Any query from Axonius can be used to trigger actions any time an asset or user deviates from policies. Alerting responsible parties, expanding vulnerability scans, and creating or enriching CMDB records are some of the response actions that can be created out of the box.
-
How many integrations does the CAASM solution have? How often are integrations maintained, updated, and expanded?
CAASM is driven by integrations with customers’ tools. Verify that CAASM providers have integrations for your current tools and other tools that you might use in the future.
Axonius seamlessly integrates into hundreds of IT management and security adapters, providing more built-in flexibility.
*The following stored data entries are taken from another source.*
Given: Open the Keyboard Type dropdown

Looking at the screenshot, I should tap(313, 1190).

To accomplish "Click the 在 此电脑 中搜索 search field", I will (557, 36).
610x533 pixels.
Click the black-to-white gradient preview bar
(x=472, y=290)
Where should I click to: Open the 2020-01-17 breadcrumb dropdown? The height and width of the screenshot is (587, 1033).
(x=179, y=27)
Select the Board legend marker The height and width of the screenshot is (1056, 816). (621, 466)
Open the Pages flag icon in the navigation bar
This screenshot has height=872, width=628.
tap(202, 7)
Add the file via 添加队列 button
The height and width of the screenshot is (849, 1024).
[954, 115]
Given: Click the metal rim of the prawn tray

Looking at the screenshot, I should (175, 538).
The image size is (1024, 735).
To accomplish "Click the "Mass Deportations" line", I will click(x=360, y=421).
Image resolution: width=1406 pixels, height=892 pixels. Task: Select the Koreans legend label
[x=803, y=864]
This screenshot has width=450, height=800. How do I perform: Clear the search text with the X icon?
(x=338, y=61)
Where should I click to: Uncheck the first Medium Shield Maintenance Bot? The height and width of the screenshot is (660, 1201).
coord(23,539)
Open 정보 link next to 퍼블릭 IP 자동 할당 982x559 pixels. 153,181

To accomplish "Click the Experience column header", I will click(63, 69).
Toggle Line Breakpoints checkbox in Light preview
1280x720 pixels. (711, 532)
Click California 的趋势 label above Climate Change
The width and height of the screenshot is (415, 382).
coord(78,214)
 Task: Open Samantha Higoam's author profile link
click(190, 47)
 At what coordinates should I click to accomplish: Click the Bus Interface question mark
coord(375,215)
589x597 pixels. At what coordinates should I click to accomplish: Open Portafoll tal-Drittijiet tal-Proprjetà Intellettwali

The Axonius CAASM solution monitors new software deployments and identifies extraneous, legacy software deployments.
-
Are all integrated data sources normalized into a common data schema and correlated for maximum context and actionability?
Anyone can get data from an API, but understanding it and having a single source of truth is hard. Look into trials to make sure the CAASM solution can actually aggregate and normalize data.
Axonius has built hundreds of integrations with data sources for hundreds of customers. With more and more commonalities across data sources, Axonius feeds these learnings into the solution’s normalization and correlation logic to be more accurate.